• BRIEF
The full set of entries has to be output exactly.

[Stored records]
—————
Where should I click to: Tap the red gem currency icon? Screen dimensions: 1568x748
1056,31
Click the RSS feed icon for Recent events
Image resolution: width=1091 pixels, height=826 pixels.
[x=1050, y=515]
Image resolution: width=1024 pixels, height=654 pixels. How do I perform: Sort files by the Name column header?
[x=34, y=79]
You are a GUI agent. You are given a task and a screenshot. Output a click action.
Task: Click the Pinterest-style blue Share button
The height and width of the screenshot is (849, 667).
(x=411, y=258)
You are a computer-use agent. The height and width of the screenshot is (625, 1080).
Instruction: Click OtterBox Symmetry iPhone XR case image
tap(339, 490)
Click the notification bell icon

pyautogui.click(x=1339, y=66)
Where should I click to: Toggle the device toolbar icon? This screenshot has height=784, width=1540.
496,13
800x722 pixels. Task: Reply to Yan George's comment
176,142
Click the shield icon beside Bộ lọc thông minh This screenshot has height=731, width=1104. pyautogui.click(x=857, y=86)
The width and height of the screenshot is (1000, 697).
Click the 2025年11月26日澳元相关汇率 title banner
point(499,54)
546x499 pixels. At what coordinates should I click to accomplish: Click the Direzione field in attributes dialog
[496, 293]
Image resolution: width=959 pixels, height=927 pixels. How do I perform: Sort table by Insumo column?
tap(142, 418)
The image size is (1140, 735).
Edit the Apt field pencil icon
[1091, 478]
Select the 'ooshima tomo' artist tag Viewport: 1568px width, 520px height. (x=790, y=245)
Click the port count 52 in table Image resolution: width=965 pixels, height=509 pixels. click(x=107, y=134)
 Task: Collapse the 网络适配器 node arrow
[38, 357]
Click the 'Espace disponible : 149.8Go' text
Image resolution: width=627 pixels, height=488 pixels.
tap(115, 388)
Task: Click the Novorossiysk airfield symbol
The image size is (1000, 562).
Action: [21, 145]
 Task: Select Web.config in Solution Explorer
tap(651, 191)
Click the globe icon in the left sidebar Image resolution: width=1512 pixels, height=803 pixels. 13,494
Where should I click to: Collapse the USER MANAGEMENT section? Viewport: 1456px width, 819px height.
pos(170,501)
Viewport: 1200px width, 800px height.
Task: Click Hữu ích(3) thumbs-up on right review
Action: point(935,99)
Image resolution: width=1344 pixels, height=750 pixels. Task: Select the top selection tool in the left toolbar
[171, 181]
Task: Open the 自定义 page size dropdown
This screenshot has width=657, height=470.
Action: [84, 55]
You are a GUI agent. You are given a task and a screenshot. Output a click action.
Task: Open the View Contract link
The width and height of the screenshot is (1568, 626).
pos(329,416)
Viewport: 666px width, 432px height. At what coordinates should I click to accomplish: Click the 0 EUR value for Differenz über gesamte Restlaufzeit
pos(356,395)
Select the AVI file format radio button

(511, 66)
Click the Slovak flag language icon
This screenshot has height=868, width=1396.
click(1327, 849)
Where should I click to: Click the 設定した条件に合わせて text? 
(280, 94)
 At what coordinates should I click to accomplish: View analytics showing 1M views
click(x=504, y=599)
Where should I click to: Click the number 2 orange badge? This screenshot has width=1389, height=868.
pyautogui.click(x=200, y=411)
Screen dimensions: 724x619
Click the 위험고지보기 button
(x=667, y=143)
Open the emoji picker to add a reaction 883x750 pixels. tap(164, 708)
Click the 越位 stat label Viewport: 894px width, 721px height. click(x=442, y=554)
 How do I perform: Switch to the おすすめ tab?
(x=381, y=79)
—————
• WRITTEN ANSWER
Where should I click to: Tap the red gem currency icon? Screen dimensions: 1568x748
1056,31
Click the RSS feed icon for Recent events
Image resolution: width=1091 pixels, height=826 pixels.
[x=1050, y=515]
Image resolution: width=1024 pixels, height=654 pixels. How do I perform: Sort files by the Name column header?
[x=34, y=79]
You are a GUI agent. You are given a task and a screenshot. Output a click action.
Task: Click the Pinterest-style blue Share button
The height and width of the screenshot is (849, 667).
(x=411, y=258)
You are a computer-use agent. The height and width of the screenshot is (625, 1080).
Instruction: Click OtterBox Symmetry iPhone XR case image
tap(339, 490)
Click the notification bell icon

pyautogui.click(x=1339, y=66)
Where should I click to: Toggle the device toolbar icon? This screenshot has height=784, width=1540.
496,13
800x722 pixels. Task: Reply to Yan George's comment
176,142
Click the shield icon beside Bộ lọc thông minh This screenshot has height=731, width=1104. pyautogui.click(x=857, y=86)
The width and height of the screenshot is (1000, 697).
Click the 2025年11月26日澳元相关汇率 title banner
point(499,54)
546x499 pixels. At what coordinates should I click to accomplish: Click the Direzione field in attributes dialog
[496, 293]
Image resolution: width=959 pixels, height=927 pixels. How do I perform: Sort table by Insumo column?
tap(142, 418)
The image size is (1140, 735).
Edit the Apt field pencil icon
[1091, 478]
Select the 'ooshima tomo' artist tag Viewport: 1568px width, 520px height. (x=790, y=245)
Click the port count 52 in table Image resolution: width=965 pixels, height=509 pixels. click(x=107, y=134)
 Task: Collapse the 网络适配器 node arrow
[38, 357]
Click the 'Espace disponible : 149.8Go' text
Image resolution: width=627 pixels, height=488 pixels.
tap(115, 388)
Task: Click the Novorossiysk airfield symbol
The image size is (1000, 562).
Action: [21, 145]
 Task: Select Web.config in Solution Explorer
tap(651, 191)
Click the globe icon in the left sidebar Image resolution: width=1512 pixels, height=803 pixels. 13,494
Where should I click to: Collapse the USER MANAGEMENT section? Viewport: 1456px width, 819px height.
pos(170,501)
Viewport: 1200px width, 800px height.
Task: Click Hữu ích(3) thumbs-up on right review
Action: point(935,99)
Image resolution: width=1344 pixels, height=750 pixels. Task: Select the top selection tool in the left toolbar
[171, 181]
Task: Open the 自定义 page size dropdown
This screenshot has width=657, height=470.
Action: [84, 55]
You are a GUI agent. You are given a task and a screenshot. Output a click action.
Task: Open the View Contract link
The width and height of the screenshot is (1568, 626).
pos(329,416)
Viewport: 666px width, 432px height. At what coordinates should I click to accomplish: Click the 0 EUR value for Differenz über gesamte Restlaufzeit
pos(356,395)
Select the AVI file format radio button

(511, 66)
Click the Slovak flag language icon
This screenshot has height=868, width=1396.
click(1327, 849)
Where should I click to: Click the 設定した条件に合わせて text? 
(280, 94)
 At what coordinates should I click to accomplish: View analytics showing 1M views
click(x=504, y=599)
Where should I click to: Click the number 2 orange badge? This screenshot has width=1389, height=868.
pyautogui.click(x=200, y=411)
Screen dimensions: 724x619
Click the 위험고지보기 button
(x=667, y=143)
Open the emoji picker to add a reaction 883x750 pixels. tap(164, 708)
Click the 越位 stat label Viewport: 894px width, 721px height. click(x=442, y=554)
 How do I perform: Switch to the おすすめ tab?
(x=381, y=79)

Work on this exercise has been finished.